OT --US Military Drone Video Feeds Will Not Be Encrypted Until At Least 2014

5 views
Skip to first unread message

Sam Wormley

unread,
Dec 22, 2009, 5:24:23 PM12/22/09
to
From: The SANS Institute <News...@sans.org>

--US Military Drone Video Feeds Will Not Be Encrypted Until At Least 2014
(December 19, 2009)

According to US Air Force officials, encryption of video feeds from the
US military's unmanned Predator and Reaper aircraft will not be complete
for at least five more years.
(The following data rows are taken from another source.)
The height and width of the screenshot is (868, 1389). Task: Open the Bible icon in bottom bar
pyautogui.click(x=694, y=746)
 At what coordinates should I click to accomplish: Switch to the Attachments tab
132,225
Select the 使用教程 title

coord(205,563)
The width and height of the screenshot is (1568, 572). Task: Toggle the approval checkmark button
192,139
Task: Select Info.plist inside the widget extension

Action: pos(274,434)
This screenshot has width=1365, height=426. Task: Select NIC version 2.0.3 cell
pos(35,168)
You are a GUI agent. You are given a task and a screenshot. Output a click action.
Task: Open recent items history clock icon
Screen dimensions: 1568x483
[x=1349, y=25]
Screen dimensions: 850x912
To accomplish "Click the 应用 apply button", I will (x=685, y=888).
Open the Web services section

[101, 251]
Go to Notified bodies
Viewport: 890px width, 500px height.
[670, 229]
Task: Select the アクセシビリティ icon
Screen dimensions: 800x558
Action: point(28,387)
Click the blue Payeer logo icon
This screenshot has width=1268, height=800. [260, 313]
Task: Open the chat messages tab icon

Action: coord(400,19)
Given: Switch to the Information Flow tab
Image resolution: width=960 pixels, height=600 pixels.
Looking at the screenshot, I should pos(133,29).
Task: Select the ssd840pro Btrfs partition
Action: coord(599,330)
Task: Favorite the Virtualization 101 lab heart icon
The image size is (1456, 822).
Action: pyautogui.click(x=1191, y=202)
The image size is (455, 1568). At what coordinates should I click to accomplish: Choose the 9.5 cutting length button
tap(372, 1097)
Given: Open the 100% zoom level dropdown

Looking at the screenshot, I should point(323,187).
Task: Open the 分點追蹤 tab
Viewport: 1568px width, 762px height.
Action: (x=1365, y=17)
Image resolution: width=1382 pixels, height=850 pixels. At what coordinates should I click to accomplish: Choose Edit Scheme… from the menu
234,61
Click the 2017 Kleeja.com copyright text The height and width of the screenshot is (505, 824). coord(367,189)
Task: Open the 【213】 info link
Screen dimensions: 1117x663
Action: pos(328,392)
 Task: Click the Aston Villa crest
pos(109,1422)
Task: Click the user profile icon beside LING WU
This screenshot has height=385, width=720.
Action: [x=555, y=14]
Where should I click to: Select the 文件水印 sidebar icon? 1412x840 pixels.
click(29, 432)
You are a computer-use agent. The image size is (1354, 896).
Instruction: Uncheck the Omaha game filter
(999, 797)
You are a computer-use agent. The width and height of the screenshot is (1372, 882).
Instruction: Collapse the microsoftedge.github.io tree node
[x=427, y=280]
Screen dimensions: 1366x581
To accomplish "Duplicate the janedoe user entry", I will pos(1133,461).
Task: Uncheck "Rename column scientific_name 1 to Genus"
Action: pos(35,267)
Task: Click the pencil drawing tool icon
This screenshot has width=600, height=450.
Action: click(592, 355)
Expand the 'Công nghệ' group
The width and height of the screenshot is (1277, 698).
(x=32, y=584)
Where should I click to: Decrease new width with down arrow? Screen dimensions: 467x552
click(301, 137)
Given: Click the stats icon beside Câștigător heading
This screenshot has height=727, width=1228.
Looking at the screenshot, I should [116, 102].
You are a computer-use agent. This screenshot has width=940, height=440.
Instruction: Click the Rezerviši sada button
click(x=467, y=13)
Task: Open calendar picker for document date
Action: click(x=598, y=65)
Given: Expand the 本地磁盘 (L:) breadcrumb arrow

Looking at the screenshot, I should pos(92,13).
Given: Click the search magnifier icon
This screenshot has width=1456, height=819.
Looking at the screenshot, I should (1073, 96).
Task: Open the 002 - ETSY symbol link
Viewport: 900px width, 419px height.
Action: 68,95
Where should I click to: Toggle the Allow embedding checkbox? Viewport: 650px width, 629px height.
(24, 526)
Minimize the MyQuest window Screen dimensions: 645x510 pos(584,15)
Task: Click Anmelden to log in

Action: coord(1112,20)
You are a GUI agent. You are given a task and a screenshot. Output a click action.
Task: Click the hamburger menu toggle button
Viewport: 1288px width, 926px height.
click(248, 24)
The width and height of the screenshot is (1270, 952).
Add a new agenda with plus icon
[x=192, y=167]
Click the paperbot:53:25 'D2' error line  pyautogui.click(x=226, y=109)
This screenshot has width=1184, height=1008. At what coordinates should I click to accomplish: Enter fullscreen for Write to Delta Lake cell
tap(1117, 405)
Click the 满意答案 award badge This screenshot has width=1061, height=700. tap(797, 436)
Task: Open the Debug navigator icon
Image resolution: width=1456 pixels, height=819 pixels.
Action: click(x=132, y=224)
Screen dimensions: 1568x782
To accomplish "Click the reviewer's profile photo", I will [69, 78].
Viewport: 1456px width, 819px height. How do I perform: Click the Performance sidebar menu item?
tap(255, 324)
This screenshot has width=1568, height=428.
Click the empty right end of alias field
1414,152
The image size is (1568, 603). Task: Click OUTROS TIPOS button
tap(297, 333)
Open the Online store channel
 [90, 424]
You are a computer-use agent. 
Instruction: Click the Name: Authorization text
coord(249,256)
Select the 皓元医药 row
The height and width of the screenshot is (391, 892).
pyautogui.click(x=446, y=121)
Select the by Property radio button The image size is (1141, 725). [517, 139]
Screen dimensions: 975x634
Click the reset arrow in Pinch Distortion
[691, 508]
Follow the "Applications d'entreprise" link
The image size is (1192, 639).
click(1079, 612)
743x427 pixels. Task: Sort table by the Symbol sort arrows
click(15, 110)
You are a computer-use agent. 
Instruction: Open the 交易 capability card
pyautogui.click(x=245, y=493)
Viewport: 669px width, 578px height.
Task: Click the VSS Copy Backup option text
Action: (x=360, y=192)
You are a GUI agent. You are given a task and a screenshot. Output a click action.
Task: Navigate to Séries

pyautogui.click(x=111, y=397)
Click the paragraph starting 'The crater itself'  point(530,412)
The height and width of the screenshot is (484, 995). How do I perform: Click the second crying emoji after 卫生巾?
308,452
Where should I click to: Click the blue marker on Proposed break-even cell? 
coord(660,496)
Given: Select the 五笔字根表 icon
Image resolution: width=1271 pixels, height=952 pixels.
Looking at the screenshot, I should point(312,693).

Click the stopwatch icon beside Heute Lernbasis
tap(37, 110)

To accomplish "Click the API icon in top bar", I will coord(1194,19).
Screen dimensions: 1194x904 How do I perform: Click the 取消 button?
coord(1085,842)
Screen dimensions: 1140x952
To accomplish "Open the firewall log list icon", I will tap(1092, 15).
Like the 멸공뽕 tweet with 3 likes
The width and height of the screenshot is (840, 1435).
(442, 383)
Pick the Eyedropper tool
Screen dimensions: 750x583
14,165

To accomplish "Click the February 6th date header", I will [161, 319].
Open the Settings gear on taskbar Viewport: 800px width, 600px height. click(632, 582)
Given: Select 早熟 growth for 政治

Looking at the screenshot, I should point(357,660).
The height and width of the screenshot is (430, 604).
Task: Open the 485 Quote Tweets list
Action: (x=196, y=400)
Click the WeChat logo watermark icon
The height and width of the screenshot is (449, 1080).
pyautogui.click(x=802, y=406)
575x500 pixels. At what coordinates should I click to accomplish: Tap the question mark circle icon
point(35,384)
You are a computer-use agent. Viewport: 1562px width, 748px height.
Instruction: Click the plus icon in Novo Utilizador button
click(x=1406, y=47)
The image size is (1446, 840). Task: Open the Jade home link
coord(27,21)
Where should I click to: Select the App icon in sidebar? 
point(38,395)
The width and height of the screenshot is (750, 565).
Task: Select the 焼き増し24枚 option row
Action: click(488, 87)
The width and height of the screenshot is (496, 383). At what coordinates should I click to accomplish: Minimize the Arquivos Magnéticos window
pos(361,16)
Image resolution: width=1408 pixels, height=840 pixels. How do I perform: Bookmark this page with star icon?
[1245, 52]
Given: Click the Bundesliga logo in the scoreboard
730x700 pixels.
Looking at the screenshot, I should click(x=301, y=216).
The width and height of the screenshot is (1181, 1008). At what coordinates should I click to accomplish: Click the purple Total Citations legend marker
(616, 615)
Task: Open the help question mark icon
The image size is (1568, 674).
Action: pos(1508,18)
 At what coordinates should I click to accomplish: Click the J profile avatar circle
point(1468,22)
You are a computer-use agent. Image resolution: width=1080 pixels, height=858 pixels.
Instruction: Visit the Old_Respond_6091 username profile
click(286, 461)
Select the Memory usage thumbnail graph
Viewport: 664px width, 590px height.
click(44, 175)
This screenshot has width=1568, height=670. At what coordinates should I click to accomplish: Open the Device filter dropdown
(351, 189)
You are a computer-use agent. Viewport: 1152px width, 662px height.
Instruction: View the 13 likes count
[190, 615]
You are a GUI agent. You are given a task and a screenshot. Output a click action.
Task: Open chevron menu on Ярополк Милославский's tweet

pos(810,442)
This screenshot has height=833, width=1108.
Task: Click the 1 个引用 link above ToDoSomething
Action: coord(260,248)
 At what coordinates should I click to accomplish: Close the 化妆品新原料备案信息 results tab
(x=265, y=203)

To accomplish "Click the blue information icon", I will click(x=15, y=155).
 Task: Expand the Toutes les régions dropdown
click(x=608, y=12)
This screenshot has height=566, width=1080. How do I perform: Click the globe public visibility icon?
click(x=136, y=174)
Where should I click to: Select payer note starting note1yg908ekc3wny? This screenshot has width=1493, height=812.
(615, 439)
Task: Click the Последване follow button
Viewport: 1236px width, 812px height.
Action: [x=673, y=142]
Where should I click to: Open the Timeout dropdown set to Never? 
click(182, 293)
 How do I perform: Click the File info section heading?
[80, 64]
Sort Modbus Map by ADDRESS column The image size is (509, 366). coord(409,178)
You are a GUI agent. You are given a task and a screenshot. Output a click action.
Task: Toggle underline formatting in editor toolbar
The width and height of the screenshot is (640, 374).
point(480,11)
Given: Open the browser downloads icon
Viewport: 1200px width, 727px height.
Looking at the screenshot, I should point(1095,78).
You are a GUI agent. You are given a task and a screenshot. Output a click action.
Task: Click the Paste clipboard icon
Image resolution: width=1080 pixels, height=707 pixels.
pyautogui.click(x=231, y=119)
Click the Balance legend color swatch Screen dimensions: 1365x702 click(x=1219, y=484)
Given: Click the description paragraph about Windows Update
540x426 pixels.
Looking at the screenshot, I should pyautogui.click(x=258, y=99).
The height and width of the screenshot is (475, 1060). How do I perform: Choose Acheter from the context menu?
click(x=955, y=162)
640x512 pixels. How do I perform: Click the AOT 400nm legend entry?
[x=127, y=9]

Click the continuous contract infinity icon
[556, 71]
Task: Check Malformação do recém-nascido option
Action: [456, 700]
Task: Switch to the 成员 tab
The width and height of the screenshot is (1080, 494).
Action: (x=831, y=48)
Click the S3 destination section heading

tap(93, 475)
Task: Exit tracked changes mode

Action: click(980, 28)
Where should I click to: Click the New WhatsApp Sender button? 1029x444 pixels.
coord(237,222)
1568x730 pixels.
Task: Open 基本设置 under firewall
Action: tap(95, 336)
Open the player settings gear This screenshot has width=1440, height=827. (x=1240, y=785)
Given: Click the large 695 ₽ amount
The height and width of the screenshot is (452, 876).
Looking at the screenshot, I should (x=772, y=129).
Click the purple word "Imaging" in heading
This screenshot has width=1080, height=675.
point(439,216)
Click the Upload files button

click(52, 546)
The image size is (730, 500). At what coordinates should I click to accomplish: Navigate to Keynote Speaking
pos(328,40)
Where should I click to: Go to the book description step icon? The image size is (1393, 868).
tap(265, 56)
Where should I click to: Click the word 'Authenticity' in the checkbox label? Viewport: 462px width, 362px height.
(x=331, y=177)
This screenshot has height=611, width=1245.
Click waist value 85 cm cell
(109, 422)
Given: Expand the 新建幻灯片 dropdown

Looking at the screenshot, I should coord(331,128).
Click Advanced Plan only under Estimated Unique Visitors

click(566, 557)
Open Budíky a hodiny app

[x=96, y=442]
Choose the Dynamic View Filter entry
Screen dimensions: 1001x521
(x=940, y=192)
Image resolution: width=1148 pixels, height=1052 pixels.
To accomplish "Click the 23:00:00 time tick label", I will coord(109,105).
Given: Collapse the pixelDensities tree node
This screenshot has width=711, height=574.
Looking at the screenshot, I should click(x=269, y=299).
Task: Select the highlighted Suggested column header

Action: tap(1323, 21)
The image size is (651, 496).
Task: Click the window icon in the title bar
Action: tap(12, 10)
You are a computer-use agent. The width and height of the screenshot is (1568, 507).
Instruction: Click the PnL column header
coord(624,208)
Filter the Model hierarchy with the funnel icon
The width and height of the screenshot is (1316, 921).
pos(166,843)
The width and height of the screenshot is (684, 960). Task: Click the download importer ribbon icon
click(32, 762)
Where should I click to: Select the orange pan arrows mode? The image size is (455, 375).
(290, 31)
Earlier this week, reports emerged that
Iraqi insurgents had managed to access the drones' unencrypted video
surveillance feeds with a piece of off-the-shelf software that cost less
than US $30. The military has known of the vulnerability for more than
a decade, but said the advantage of having the information the drones
provided outweighed the risk of unauthorized access.
http://www.washingtonpost.com/wp-dyn/content/article/2009/12/18/AR2009121804281.html

[Editor's Note (Pescatore): it has become popular wisdom to say that
today the "need to share" should trump the "need to know." This points
out why that is a dangerous philosophy for any information that should
not be shared with the those who don't have a need to know.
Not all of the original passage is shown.